- **EXTRACTED ENTRIES**

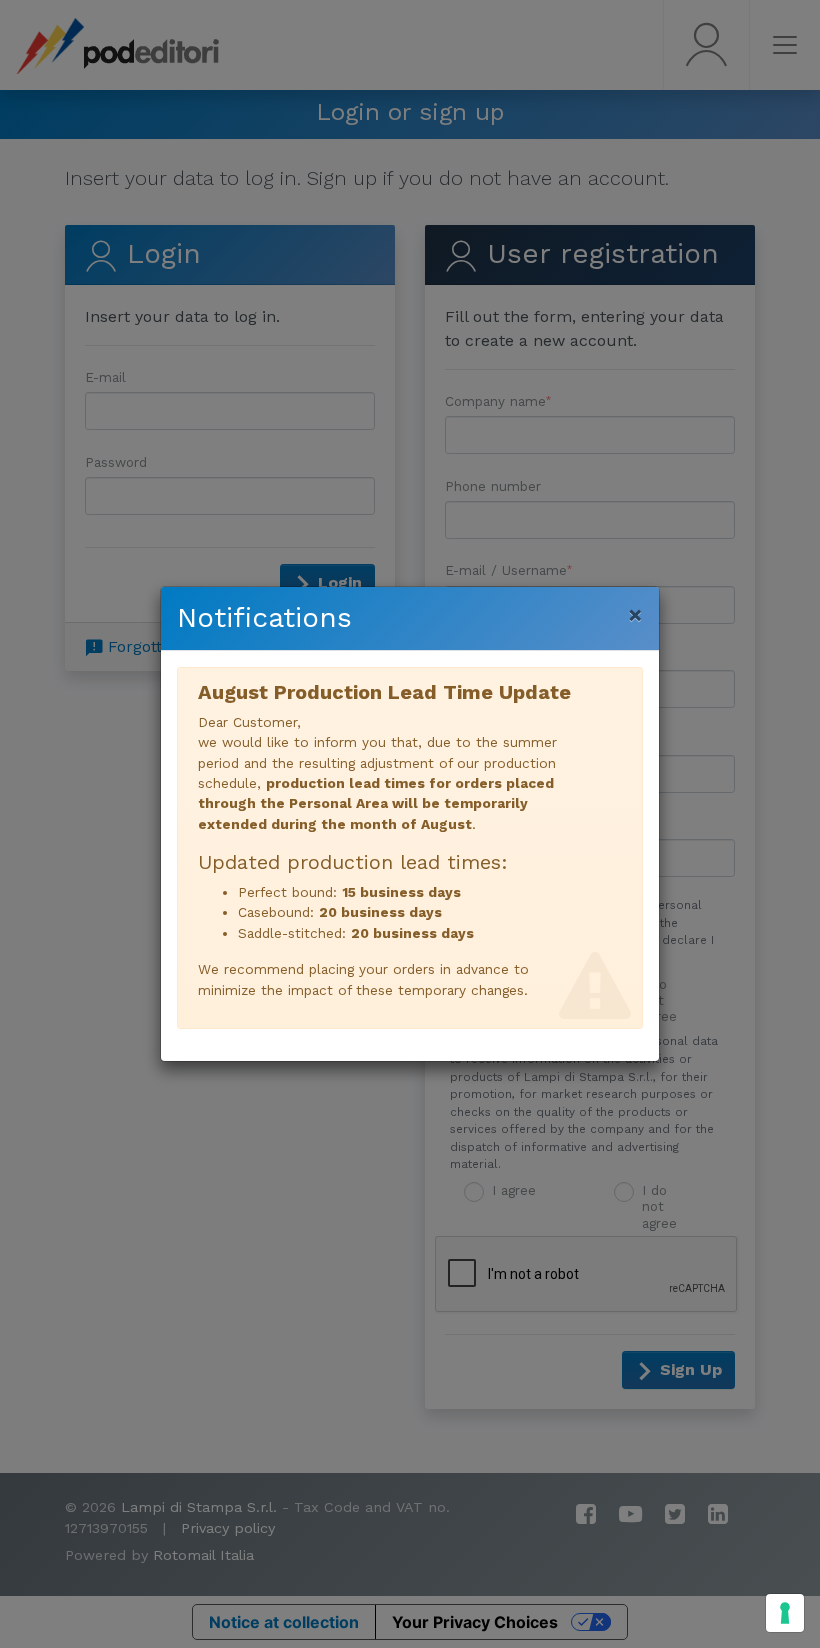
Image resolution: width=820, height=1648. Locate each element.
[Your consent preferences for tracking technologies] (785, 1613)
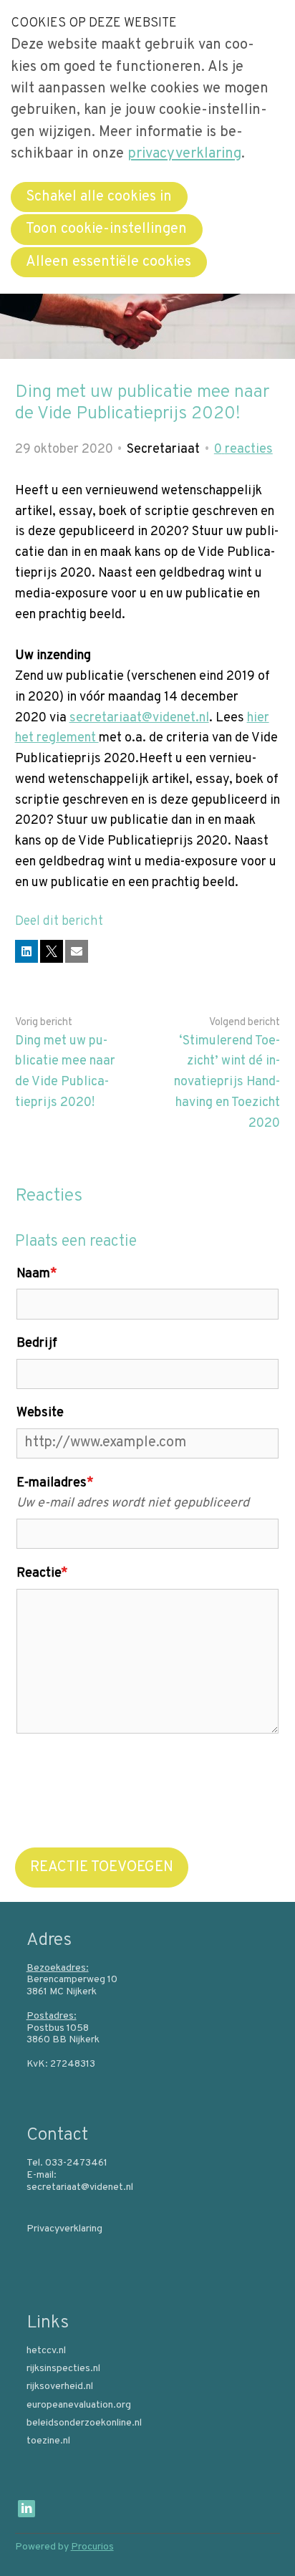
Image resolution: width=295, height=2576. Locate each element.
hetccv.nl (46, 2351)
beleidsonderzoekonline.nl (84, 2423)
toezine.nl (48, 2441)
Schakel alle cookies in (99, 197)
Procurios (92, 2547)
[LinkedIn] (26, 2508)
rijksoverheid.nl (59, 2387)
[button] (26, 951)
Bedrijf (36, 1343)
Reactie (42, 1573)
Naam (36, 1274)
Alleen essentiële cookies (108, 262)
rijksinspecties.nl (63, 2369)
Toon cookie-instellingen (106, 229)
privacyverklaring (184, 154)
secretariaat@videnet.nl (139, 718)
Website (40, 1413)
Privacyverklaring (64, 2229)
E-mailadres (55, 1483)
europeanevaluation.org (78, 2405)
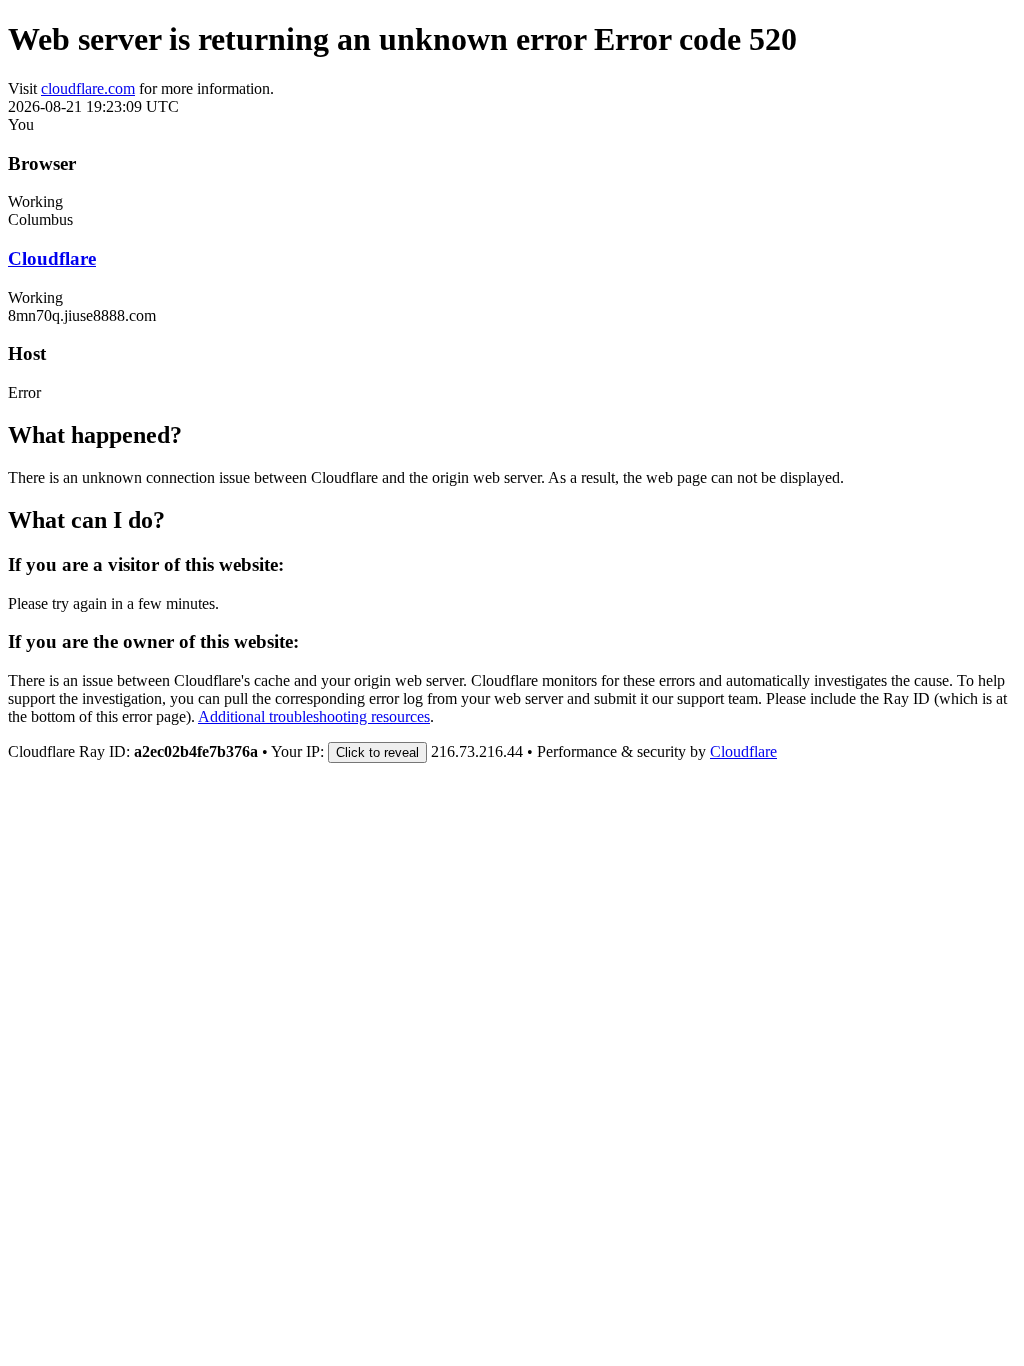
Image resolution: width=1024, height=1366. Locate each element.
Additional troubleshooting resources (314, 716)
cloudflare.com (88, 88)
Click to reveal (377, 752)
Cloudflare (52, 258)
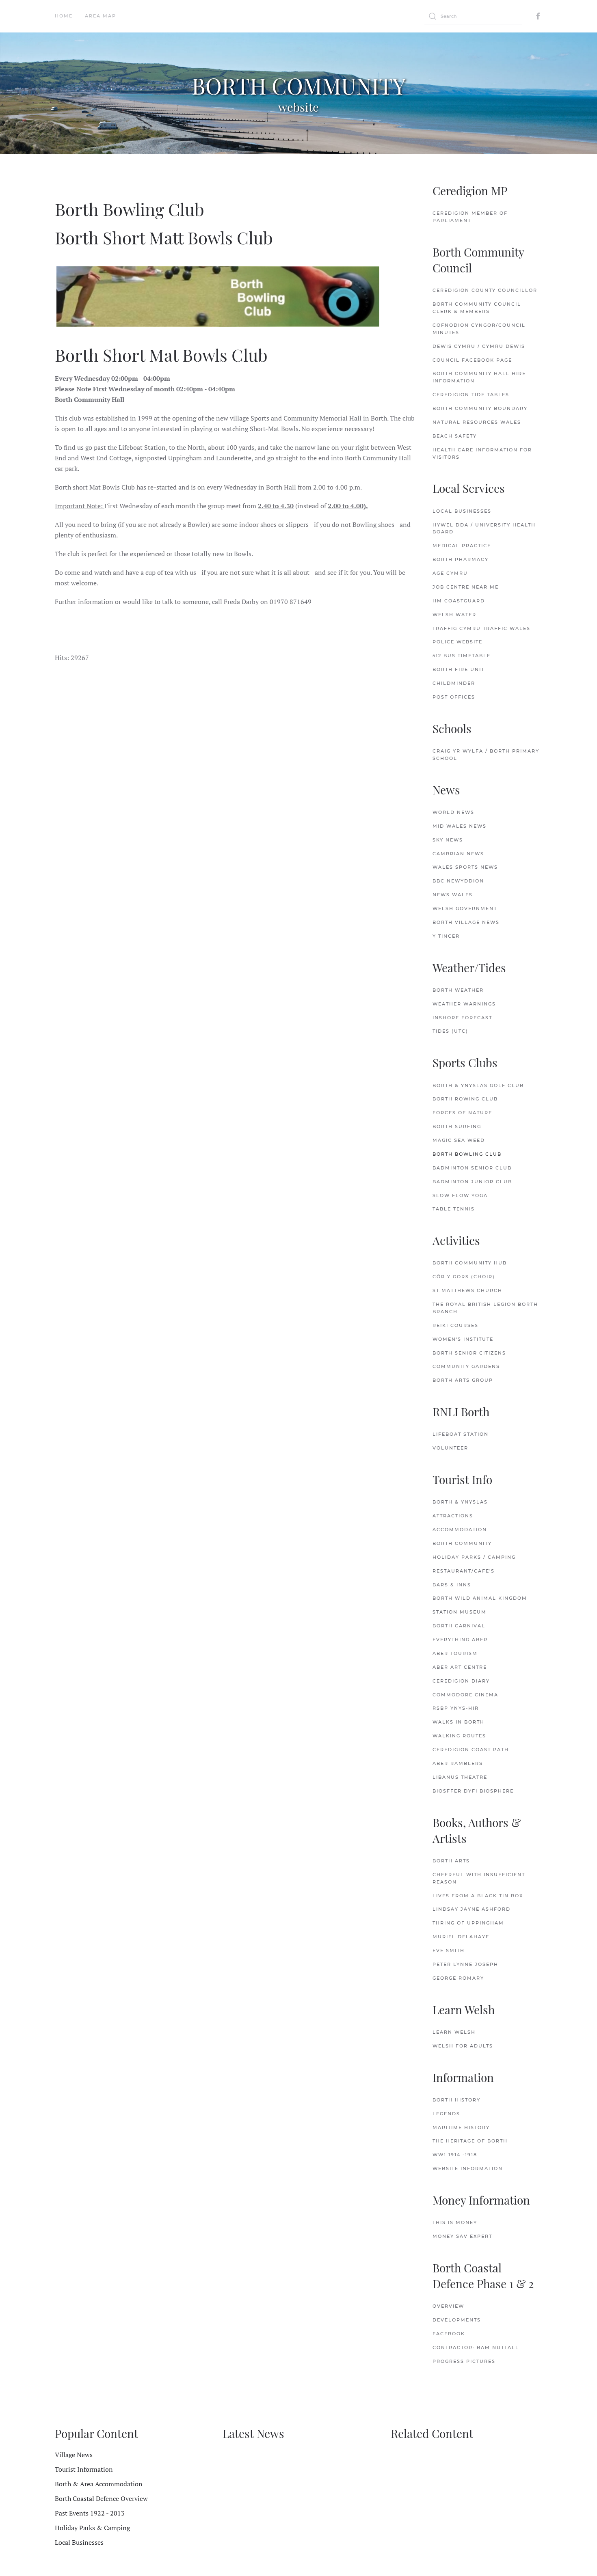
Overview (448, 2306)
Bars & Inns (452, 1585)
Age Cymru (450, 573)
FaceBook (449, 2334)
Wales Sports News (465, 867)
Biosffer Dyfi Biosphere (473, 1791)
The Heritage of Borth (470, 2141)
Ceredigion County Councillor (485, 290)
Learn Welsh (454, 2032)
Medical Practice (462, 545)
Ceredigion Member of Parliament (470, 216)
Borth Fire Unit (459, 669)
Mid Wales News (460, 826)
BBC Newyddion (458, 881)
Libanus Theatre (460, 1777)
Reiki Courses (455, 1325)
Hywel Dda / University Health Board (484, 528)
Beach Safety (455, 436)
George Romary (458, 1978)
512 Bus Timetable (462, 655)
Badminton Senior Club (472, 1168)
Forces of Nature (462, 1112)
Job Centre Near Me (466, 587)
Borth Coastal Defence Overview (101, 2498)
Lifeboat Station (461, 1434)
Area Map (100, 16)
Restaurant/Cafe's (464, 1571)
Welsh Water (454, 614)
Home (64, 16)
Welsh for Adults (463, 2046)
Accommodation (460, 1529)
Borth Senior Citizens (469, 1353)
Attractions (453, 1516)
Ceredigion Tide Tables (471, 394)
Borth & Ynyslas (460, 1502)
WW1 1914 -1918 (455, 2154)
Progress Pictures (464, 2361)
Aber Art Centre (460, 1667)
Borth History (456, 2100)
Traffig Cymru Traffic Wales (481, 628)
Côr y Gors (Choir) (464, 1276)
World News (453, 812)
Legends (446, 2113)
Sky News (448, 840)
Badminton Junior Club (472, 1181)
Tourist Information (84, 2469)
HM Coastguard (459, 601)
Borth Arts (451, 1861)
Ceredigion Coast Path (471, 1749)
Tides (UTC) (450, 1031)
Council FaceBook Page (472, 360)
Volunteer (450, 1448)
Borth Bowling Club (467, 1154)
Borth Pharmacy (461, 559)
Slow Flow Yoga (460, 1195)
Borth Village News (466, 922)
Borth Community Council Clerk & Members (477, 307)
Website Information (468, 2168)
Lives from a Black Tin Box (478, 1896)
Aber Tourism (455, 1653)
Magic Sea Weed (459, 1140)
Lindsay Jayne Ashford (471, 1909)
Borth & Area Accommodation (99, 2483)
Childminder (454, 683)
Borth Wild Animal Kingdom (480, 1598)
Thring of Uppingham (468, 1923)
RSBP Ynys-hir (456, 1708)
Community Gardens (466, 1366)
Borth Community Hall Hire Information (479, 377)
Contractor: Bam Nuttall (476, 2347)
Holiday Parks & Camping (92, 2527)
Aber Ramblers (458, 1763)
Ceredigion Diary (461, 1681)
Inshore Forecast (462, 1017)
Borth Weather (458, 990)
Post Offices (454, 697)
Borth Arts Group (463, 1380)
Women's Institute (463, 1339)
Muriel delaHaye (461, 1937)
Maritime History (461, 2127)
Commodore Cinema (465, 1695)
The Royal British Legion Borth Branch (485, 1307)
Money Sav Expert (462, 2236)
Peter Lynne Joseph (465, 1964)
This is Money (455, 2222)
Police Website (457, 642)
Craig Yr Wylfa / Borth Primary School (486, 754)
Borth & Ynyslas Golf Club (478, 1085)
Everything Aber (460, 1639)
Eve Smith (449, 1950)
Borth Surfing (457, 1126)
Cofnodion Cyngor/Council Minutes (479, 328)
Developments (457, 2320)
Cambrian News (458, 854)
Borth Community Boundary (480, 408)
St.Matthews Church (467, 1290)
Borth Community (462, 1543)
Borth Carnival (459, 1626)
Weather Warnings (464, 1004)
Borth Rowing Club (465, 1099)
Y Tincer (446, 936)
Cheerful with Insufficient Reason (479, 1878)
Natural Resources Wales (477, 422)
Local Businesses (462, 511)
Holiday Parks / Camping (474, 1557)
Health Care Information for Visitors (482, 453)
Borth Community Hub (470, 1263)
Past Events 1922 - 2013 (90, 2513)
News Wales (453, 895)
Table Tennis (454, 1209)
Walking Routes (459, 1736)
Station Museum (460, 1612)
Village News (74, 2454)
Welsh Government (465, 908)
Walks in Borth (459, 1722)
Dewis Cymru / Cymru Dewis (479, 346)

- **EXERCISE**
At the line containing "Cheerful with Insufficient Reason (479, 1878)", start transcribing exactly, and continue through the last line of the listing. Stop there and add nothing.

- **ANSWER FOR THE TASK**
Cheerful with Insufficient Reason (479, 1878)
Natural Resources Wales (477, 422)
Local Businesses (462, 511)
Holiday Parks / Camping (474, 1557)
Health Care Information for Visitors (482, 453)
Borth Community Hub (470, 1263)
Past Events 1922 - 2013 (90, 2513)
News Wales (453, 895)
Table Tennis (454, 1209)
Walking Routes (459, 1736)
Station Museum (460, 1612)
Village News (74, 2454)
Welsh Government (465, 908)
Walks in Borth (459, 1722)
Dewis Cymru / Cymru Dewis (479, 346)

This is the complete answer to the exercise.